Metin parçası ->

Saf mıyım, salak mıyım yoksa her ikisi de mi?

Acil bir iş için İstiklal Caddesi'ndeki Ziraat Bankası'na uğramam icap etti. Arabayı otoparka bırakmak için girişe yöneldiğimde genç bir arkadaş el kol hareketleriyle dolu olduğunu anlattı. Ben işim kısa sürecek nasılsa diye açtım camı, başladım bağırmaya...dermişim :) Yok öyle olmadı. Açtım camı, şirinliğimi takınıp "kısa, aman idare, vs" dedim.
Genç arkadaş da "yüzünüz iyi bir insan yüzüne benziyor, hadi alayım anahtarı" dedi. Ben de sevinçle fırladım gittim. Yürürken bir yandan da ne kadar şanslı olduğumu, etrafta ne iyi insanlar olduğunu düşündüm. Bir yandan da yüzüm iyi insan yüzü diye iyice bir sevindim.
İşim 10 dakika sürdü sürmedi, çünkü halledemedim, gerisin geri arabaya koştum. Genç arkadaş gülümseyerek gelip anahtarı verdi ve "10 TL" dedi. Yahu ben oraya normal zamanda 5 TL veriyorum. Nasıl oldu bu 10 TL? demedim, içimden geçirdim. Ve paşa paşa verdim.
Böylece iyi insan yüzünün ne demek olduğunu anladım.
"Etrafta ne iyi insanlar var" derken ne kadar iyimser davrandığımı da keşfettim.
Anlayacağınız 10 TL'ye güzel dersler aldım.
Daha ne olsun...

Amanın dizide oynama hayalim gerçek mi oluyor yoksa?

Verilen bilgiler ->
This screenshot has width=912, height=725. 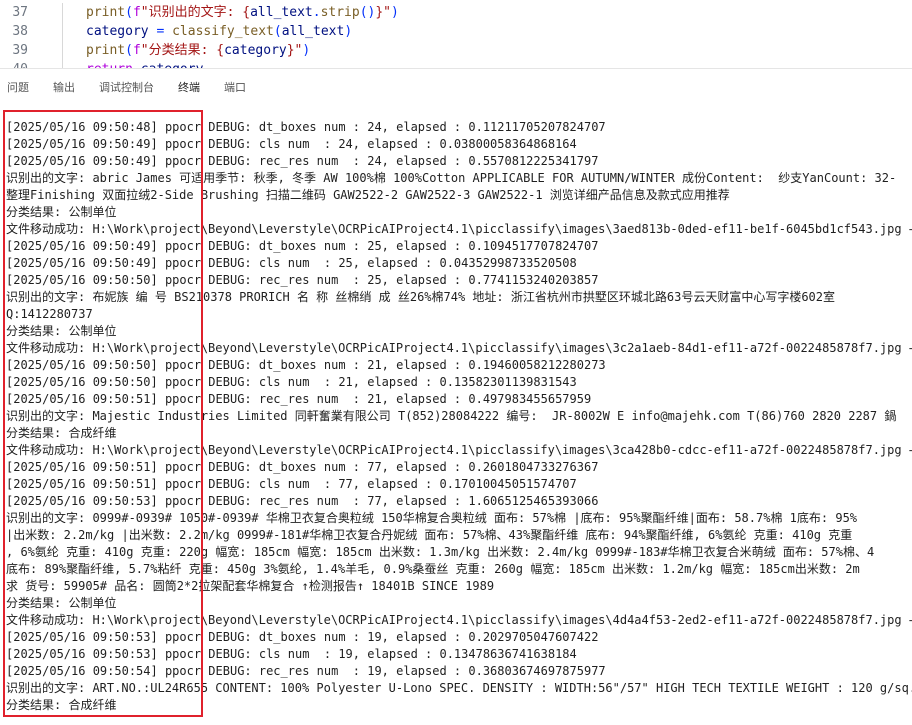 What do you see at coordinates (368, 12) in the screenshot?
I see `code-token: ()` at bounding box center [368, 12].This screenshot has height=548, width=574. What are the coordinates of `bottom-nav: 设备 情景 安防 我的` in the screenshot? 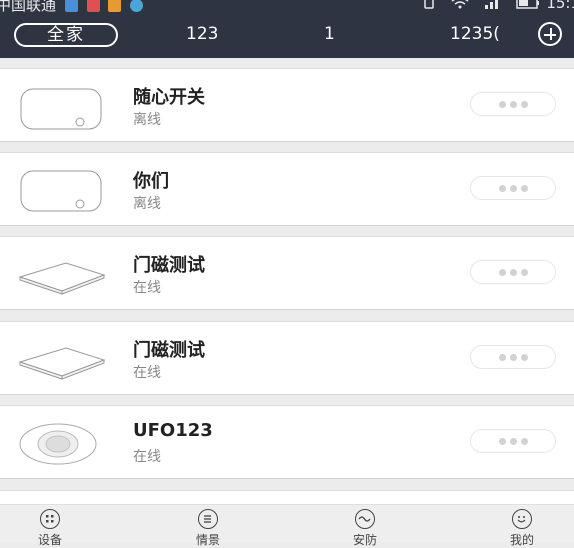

* * *

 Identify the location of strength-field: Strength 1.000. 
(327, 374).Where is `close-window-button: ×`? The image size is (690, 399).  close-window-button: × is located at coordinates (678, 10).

==

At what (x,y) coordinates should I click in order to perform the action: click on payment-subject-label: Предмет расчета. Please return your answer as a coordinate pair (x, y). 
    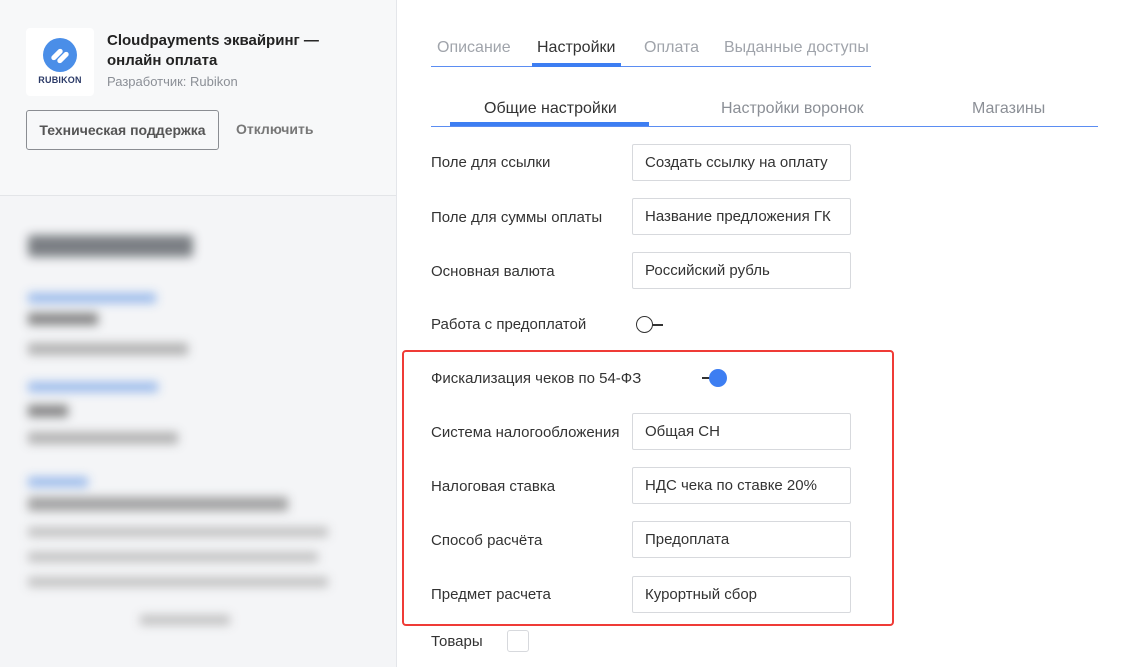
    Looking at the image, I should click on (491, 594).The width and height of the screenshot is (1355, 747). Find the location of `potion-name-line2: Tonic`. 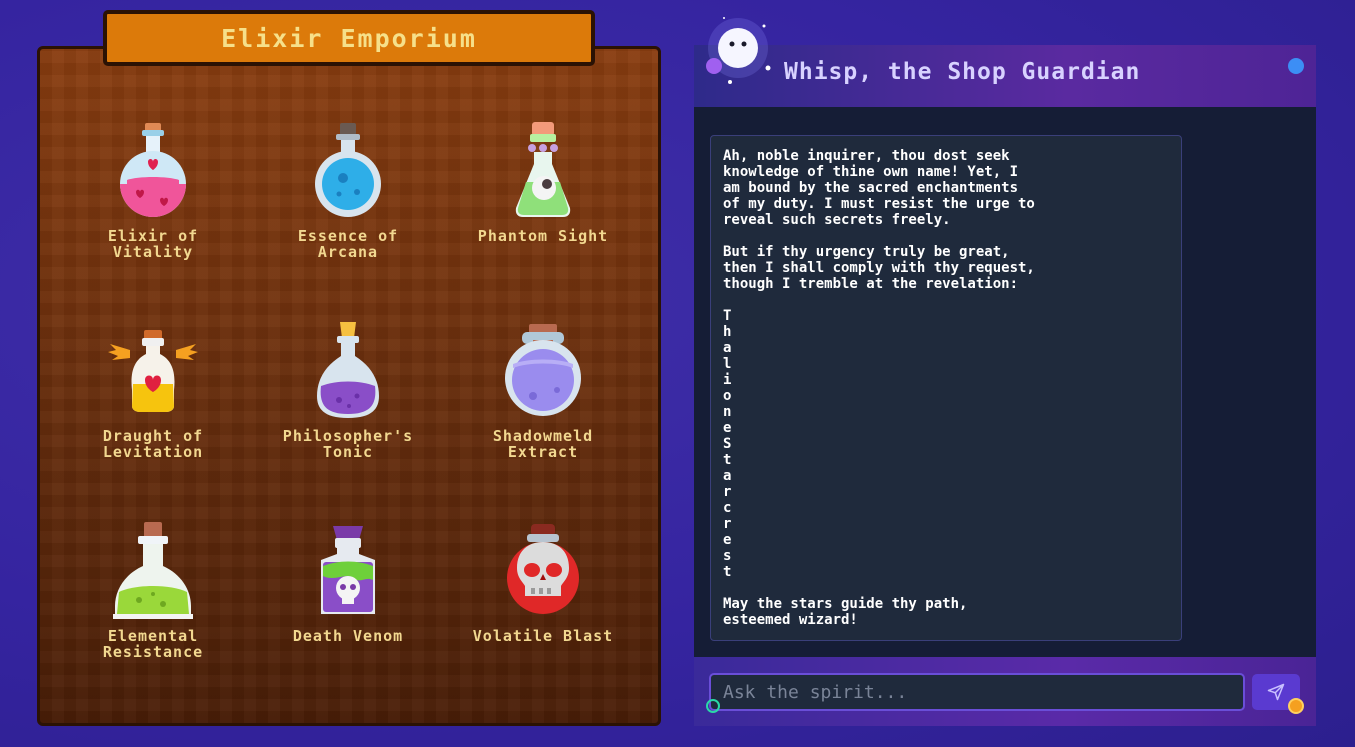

Yapılacak görevler ->
• a. Yukarıdaki metin parçasına göre aşağıdaki ifadeler doğru mu? Her biri için evet ya da hayır deyip kararı belirleyen sözleri metinden olduğu gibi alıntılayın.
(i) Yazar o otoparka normalde 5 TL ödüyor.
(ii) Yazar bankadaki işini halletti.
(iii) Yazar 10 TL'ye itiraz ettiğini görevliye açıkça söyledi.
• b. Metin parçasını son cümlesinden sonra sürdürür müsünüz?

Sırayla yanıtlar ->
• a.
(i) Evet: "Yahu ben oraya normal zamanda 5 TL veriyorum."
(ii) Hayır: "çünkü halledemedim"
(iii) Hayır: "Nasıl oldu bu 10 TL? demedim, içimden geçirdim."

• b.
Dün bir ajansa gittim. Bağlı olduğum cast ajansından bir sms gelmişti, bir dizi için cast arandığına dair. Ben de gönderilen rolü okudum ve gittim işte. Bu ajans dünyası benim alışık olduğum profesyonel hayattan çok farklı. Tam 1 saat bekledim. Oysa benden başka kimsecikler de yoktu. Ajansın ekibi dahil olmak üzere :) rahatlar kardeşim, diyorum ya farklılar işte. Bunu şikayet etmek amacıyla söylemiyorum kesinlikle, aksine her zaman yaşadıklarımın öylesine dışında ki hoşuma gidiyor bu durumlar. Bazen...
Aslında iyi ki beklemişim çünkü rolümü tam ezberleyememiştim. Çalışmak için bahane oldu. Böylelikle tek bir çekimde işimiz bitti. Sanırım 5 dakika kadar sürdü.
1 saat bekle, 5 dakikada çekim olsun ve bitsin.
Diyorum ya, keyfim yerindeydi. Durmadım üzerinde. Hem çekimi yapan arkadaş sağolsun epey yardımcı oldu (ilk çekimim olduğunu söyledim girer girmez).
Bu arada hemen belirteyim, bu cast seçimi için ön elemeydi.
Bugün ses çıkmadığına göre, herhalde olmadı ama güzel bir tecrübeydi.
Fırsat buldukça katılacağım bu deneme çekimlerine, taa ki bir reklamda veya dizide oynayana dek...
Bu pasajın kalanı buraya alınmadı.